Wednesday, December 9, 2009

BURNING BRIDGES


















Once again I’m receiving complaints regarding Christmas music in my classroom and there’s no reason for it. I understand that being locked-up during the holidays can be downright depressing: no loved ones to gather around the Christmas tree with, no spiked eggnog to drink and no mistletoe for … (on second thought, because the prisoners are known to improvise, strike those last two). As I was saying, the radio station, I changed it, changed it last week to an easy listening format. Dick Purtan in the morning. Sure, he sandwiched “Jingle Bells” between Stevie Wonder’s “Isn’t She Lovely” and The Monkee’s “I’m a Believer,” but still, it’s better than Christmas music on the airwaves 24-7.

Prisoner H, a 20-something-year-old, is the biggest cry baby. “Turn that shit off! I hate Christmas.”

“There must be a few fond memories from your childhood that you can reflect on and smile,” I suggest.

“Not a one.”

I’m not so sure about his claim, but I know not to press certain issues; He may have burned every bridge, every connection to his family. I ignore him instead.

Within a half-hour “Frosty the Snowman” hits the rotation.

“Look,” he says, pounding his fist on the table, “if everybody in the room is warm, but one person says they’re cold, you gotta close the window.”

“That’s a bad analogy,” I reply.
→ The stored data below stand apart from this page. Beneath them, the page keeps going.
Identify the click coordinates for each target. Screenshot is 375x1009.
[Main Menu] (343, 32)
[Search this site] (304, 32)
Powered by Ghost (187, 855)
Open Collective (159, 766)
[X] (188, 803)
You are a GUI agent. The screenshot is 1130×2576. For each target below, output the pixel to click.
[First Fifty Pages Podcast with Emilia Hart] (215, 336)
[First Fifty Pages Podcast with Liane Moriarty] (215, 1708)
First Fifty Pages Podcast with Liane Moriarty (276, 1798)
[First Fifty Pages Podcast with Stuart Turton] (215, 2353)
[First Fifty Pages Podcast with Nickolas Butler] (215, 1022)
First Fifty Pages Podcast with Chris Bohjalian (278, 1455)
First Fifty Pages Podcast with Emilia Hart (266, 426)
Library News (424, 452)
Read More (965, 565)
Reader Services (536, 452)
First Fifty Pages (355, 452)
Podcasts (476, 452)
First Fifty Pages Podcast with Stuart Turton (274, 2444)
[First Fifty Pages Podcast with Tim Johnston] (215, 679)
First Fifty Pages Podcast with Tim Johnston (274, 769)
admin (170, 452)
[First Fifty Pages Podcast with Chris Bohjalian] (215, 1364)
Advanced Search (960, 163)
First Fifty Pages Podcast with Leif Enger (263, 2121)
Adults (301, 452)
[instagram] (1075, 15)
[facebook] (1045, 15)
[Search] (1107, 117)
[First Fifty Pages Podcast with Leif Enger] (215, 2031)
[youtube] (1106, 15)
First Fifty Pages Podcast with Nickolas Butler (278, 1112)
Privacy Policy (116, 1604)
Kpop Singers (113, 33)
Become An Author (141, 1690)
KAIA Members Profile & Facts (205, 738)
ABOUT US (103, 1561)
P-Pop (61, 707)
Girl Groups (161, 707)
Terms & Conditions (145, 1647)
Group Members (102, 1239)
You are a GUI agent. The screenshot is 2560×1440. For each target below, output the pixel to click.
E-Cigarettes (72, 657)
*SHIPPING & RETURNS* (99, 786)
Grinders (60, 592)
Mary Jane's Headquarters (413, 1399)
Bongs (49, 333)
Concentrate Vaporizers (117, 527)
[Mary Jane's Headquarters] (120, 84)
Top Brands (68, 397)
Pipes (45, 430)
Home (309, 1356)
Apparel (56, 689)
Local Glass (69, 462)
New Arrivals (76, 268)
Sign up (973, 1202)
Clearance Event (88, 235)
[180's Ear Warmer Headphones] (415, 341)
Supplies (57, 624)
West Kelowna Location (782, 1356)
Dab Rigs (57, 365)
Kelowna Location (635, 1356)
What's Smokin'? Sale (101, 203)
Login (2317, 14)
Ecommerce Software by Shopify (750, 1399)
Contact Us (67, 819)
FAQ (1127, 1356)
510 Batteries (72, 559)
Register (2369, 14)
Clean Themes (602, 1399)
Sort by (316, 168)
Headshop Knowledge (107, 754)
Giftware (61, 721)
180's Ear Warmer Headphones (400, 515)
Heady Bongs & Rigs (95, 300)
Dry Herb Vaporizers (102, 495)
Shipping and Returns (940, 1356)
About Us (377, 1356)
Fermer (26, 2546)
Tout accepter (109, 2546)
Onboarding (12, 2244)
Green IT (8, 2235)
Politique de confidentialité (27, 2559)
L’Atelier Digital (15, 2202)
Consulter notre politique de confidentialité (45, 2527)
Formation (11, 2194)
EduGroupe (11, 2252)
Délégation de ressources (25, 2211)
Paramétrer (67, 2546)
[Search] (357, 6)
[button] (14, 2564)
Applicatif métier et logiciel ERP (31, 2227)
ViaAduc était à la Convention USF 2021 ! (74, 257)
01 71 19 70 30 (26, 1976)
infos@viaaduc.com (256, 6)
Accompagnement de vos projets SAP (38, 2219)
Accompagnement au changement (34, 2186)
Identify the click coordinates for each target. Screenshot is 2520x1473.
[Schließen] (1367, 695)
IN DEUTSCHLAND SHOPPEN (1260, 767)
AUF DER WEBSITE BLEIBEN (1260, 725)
I’m hoping for Aaron Neville’s version of “The Christmas Song (Chestnuts Roasting on an Open Fire),” I think that’ll warm him up.

Tuesday, December 8, 2009

RIGHT HAND CLUBBING



Dale,
I haven't heard back from you regarding "The Trigger Man and his Accomplice," so I decided to take the bull by the horns and do a rewrite (see RTF attachment).

I hope it's the right fit for Left Handing Waving. I've also attached a JPEG file for your convenience.

In closing, I'd like to say that my favorite piece (so far) is by CL Bledsoe. Keep up the good work.

Sincerely, JR

*****

John,
I'm sorry I didn't get back to you.

I showed this to the other 2 editors and I'm afraid we just can't use it. Thanks for trying (twice!)

Dale

*****

Dale,

Name's JR, or Jim, or James, but not John. I'll keep an eye on LHW, see if I can come up with something better.